Create a corpusΒΆ

The twittermarkov corpus command will create such a file from a Twitter archive, with options to ignore replies or retweets, and to filter out mentions, urls, media, and/or hashtags.

“Corpus” is just a fancy-schmancy word for “a bunch of text”. twittermarkov expects a corpus that’s a text file with one tweet per line. Several thousand lines are needed to get decent results, with fewer than 100 or so it won’t work at all

You can turn anything as a corpus. If you’re looking for free material, try Project Gutenberg and the Internet Archive.

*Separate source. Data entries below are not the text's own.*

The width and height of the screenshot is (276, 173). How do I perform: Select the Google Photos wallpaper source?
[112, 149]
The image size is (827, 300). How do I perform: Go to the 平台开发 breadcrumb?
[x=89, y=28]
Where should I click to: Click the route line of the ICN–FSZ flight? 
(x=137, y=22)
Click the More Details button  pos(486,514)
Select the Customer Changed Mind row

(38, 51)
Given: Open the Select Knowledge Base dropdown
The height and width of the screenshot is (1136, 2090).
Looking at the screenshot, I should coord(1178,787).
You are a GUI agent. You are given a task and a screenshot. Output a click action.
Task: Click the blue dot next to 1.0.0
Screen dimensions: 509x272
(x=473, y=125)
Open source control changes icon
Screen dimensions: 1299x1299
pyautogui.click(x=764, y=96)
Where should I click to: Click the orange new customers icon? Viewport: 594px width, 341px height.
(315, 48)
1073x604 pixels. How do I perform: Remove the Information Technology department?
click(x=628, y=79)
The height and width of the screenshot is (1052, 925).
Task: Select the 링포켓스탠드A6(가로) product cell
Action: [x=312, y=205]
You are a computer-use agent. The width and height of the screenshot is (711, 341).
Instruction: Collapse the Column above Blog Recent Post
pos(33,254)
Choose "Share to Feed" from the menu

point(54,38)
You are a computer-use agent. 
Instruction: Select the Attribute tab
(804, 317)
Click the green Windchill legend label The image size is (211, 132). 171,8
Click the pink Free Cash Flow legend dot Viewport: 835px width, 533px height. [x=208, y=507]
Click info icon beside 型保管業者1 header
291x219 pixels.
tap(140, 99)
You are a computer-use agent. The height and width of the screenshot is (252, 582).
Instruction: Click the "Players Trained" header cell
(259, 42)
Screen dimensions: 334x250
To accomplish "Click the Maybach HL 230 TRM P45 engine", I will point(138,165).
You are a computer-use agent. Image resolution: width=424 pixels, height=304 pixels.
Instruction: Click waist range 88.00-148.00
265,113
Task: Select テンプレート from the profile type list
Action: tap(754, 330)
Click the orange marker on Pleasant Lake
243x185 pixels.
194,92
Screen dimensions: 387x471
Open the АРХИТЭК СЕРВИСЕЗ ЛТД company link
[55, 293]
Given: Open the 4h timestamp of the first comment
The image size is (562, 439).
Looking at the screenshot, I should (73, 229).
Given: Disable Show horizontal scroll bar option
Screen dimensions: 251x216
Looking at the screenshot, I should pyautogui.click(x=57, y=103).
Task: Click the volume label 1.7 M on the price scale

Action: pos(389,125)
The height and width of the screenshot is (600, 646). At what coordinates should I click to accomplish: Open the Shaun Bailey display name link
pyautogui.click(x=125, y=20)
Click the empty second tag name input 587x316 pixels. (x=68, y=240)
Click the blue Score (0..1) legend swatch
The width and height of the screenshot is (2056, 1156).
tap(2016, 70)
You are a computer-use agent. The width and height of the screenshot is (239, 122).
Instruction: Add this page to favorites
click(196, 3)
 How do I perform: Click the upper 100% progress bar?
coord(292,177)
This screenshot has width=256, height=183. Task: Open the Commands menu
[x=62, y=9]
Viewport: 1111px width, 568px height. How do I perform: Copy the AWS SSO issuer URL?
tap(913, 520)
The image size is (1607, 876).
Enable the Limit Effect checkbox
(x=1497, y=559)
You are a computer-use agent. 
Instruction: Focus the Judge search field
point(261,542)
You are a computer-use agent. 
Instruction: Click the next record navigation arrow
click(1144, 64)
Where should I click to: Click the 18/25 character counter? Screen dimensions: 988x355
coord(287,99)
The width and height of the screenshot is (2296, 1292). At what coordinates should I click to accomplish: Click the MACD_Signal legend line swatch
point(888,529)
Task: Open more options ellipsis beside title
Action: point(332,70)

When reading an archive, these arguments use the tweet’s metadata to precisely strip the offending content. This may not work well for tweets posted before 2011 or so. For text files or older tweets, a regular expression search is used.

All the filtering options:

  • --no-retweets - skip retweets
  • --no-replies - filter out replies (keeps the tweet, just removes the starting username)
  • --no-mentions - filter out mentions
  • --no-urls - filter out urls
  • --no-media - filter out media
  • --no-hashtags - filter out hashtags

If you’re using a Twitter archive, the archive argument should be the tweet.csv file found in the archive folder (which usually has a long name like 16853453_3f21d17c73166ef3c77d7994c880dd93a8159c88).